When the government “spends,” the Treasury disburses the funds by crediting bank accounts. Settlement involves transferring reserves from the Treasury’s account at the Fed to the recipient’s bank. The resulting increase in the recipient’s deposit account has no corresponding liability in the banking system. This creation is called “vertical,” or exogenous to the banking system. Since there is no corresponding liability in the banking system, this results in an increase of non-government net financial assets.
When banks create money by extending credit (loans create deposits), this occurs completely within the banking system and results in a liability for the bank (the deposit) and a corresponding asset (the loan). The customer has an asset (the deposit) and a corresponding liability (the loan). This nets to zero.
Thus vertical money created by the government affects net financial assets and horizontal money created by banks does not, although its use in the economy as productive capital can increase real assets.
The mistake that is usually made is comparing what happens in the horizontal system with what happens at the level of government accounting. At the horizontal level, debt is the basis for horizontal money creation. Therefore, it is often assumed that debt must be the basis for the creation of money by government currency issuance. This is not the case.
Reserve accounting uses the standard accounting identities, but the meaning of “liability” is not “debt.” The husband-wife analogy for Central Bank-Treasury accounting relationships is apt. Since a husband and wife are responsible for each others debts, neither can be indebted to the other. That is to say, reserve accounting is a fiction that does not represent real relationships, such as exist between a creditor and debtor in the horizontal system.

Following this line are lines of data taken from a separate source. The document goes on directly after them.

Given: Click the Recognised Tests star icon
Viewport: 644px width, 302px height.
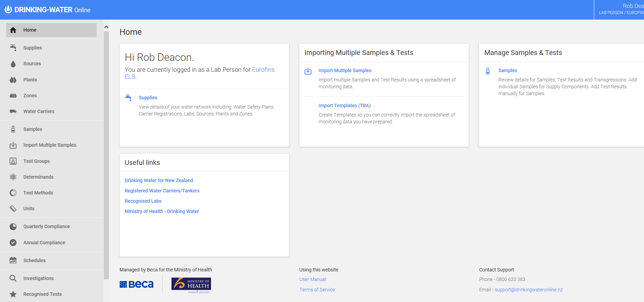Looking at the screenshot, I should pos(13,294).
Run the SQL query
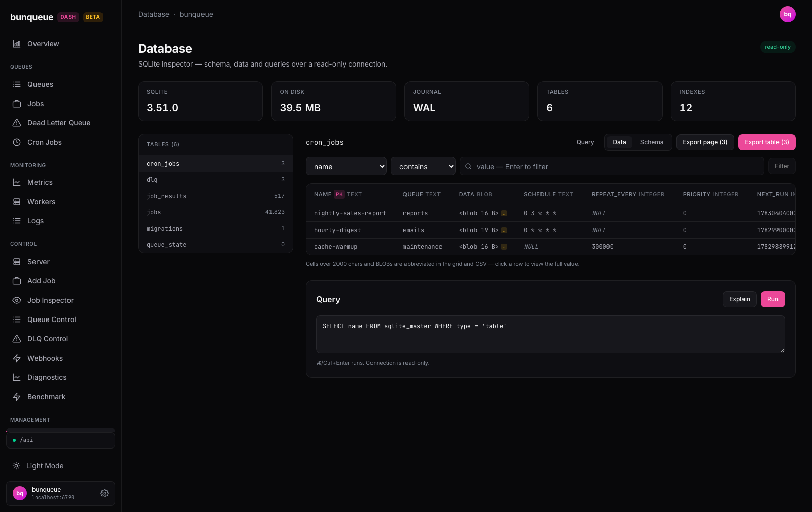Image resolution: width=812 pixels, height=512 pixels. coord(772,299)
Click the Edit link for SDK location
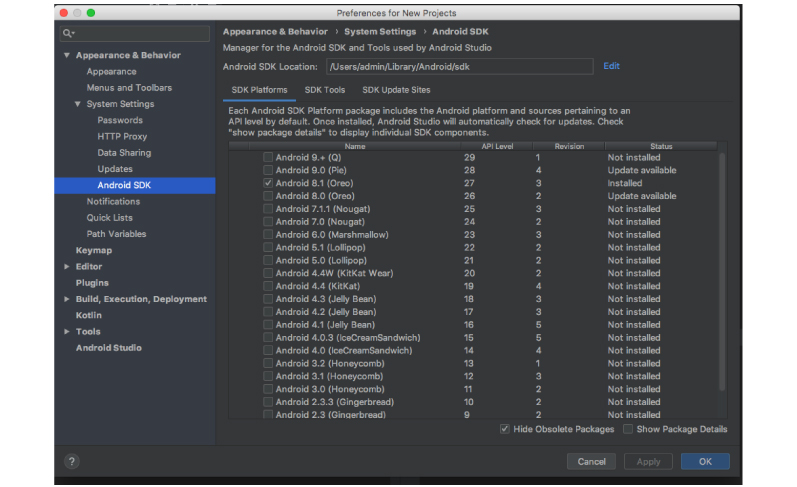 (x=611, y=66)
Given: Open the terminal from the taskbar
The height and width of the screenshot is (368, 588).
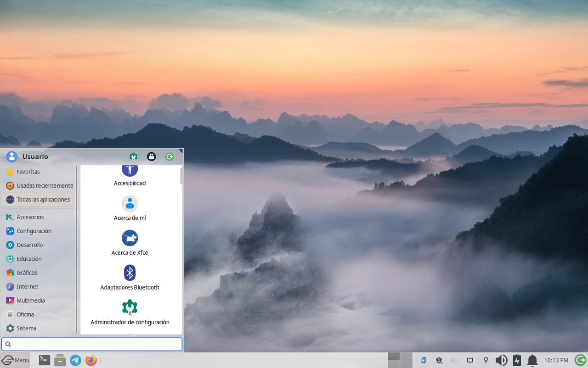Looking at the screenshot, I should point(44,360).
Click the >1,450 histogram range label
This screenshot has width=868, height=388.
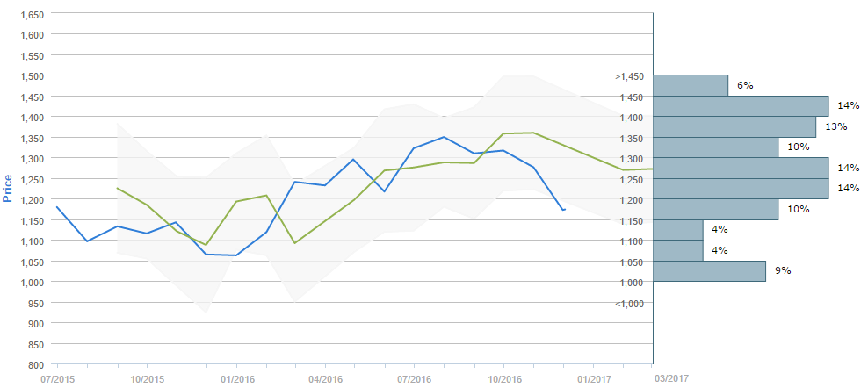click(629, 76)
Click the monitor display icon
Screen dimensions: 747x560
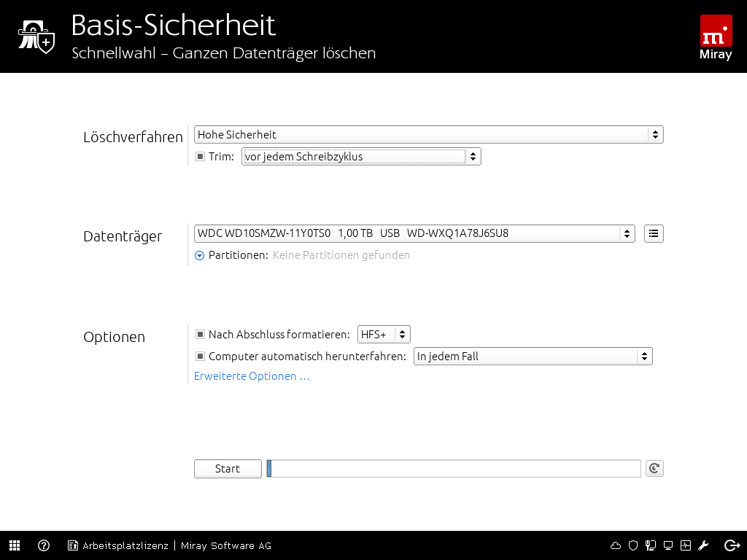[667, 545]
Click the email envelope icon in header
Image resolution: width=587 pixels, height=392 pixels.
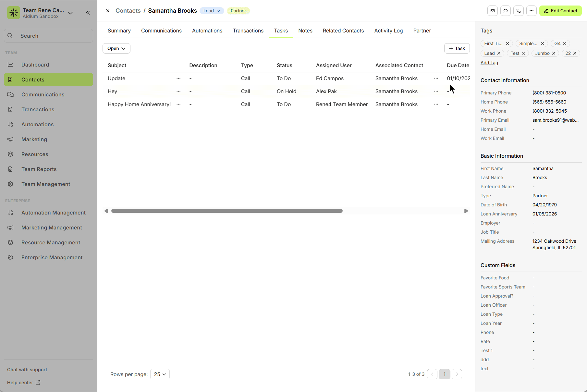point(492,11)
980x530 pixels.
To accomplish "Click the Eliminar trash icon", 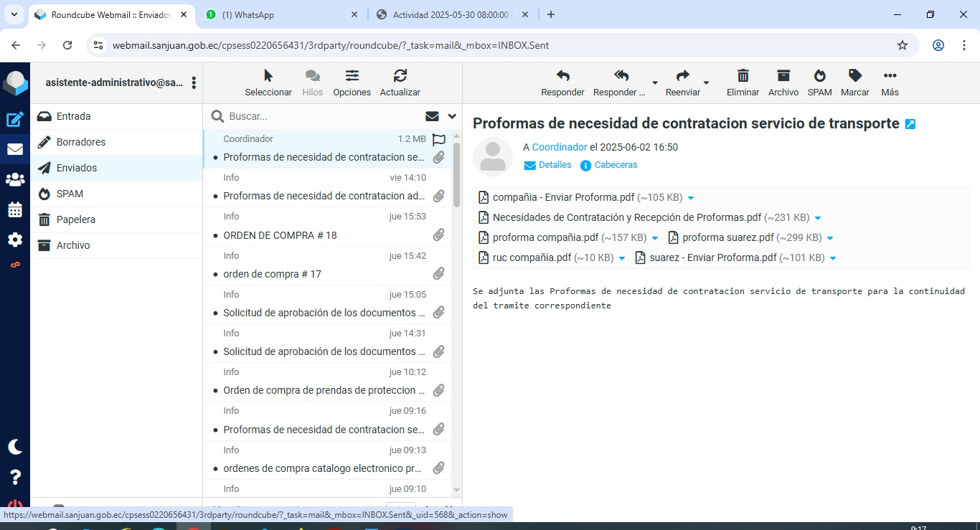I will coord(743,76).
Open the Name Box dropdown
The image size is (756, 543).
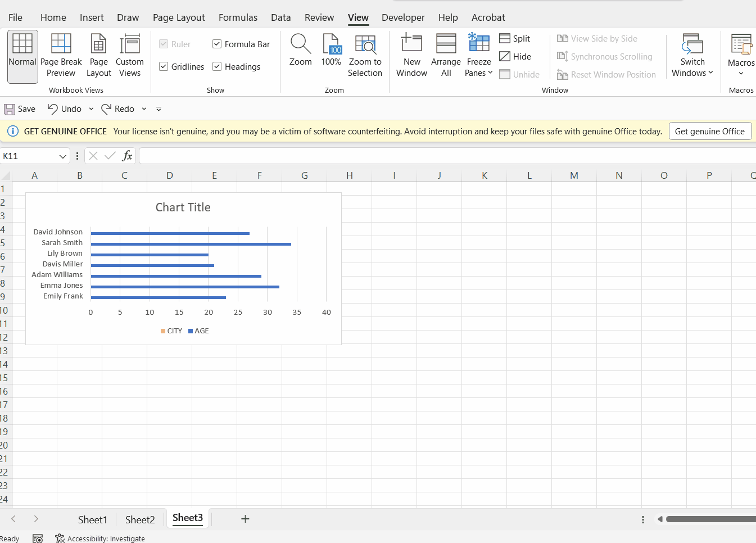(x=62, y=156)
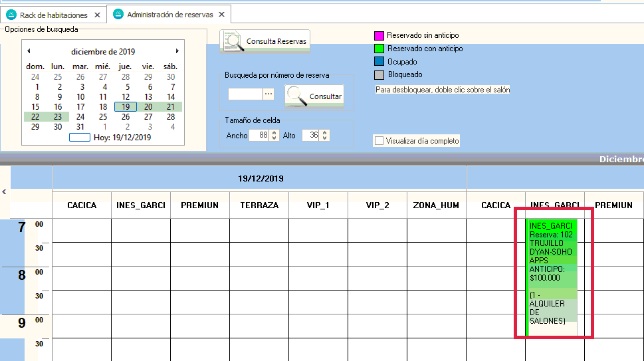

Moreover, government debt is not true debt either. At the macro level, the reserves that are transferred to banks through government disbursement are used to buy Treasury’s. That is, when a Treasury is bought, this involves a transfer of reserves from the buyer’s bank’s reserve account at the Fed to the government’s account (consolidating Central Bank and Treasury as “government”).
When the Treasury’s are sold or redeemed, the reserves that were “stored” at interest are simply switched back, creating a deposit again. It’s pretty much the same as buying and redeeming a CD. It’s just a switch from demand to time back to demand in a bank account, and a switch between reserves and securities at the government level. That is to say, the government doesn’t have to draw on revenue, borrow, or sell assets to cover its “debt,” as households and firms do. It’s just a matter of crediting and debiting accounts on the (consolidated) government books, even though it may appear that there is a financial relationship occurring between the CB and Treasury due to the accounting. However, it’s just a fiction.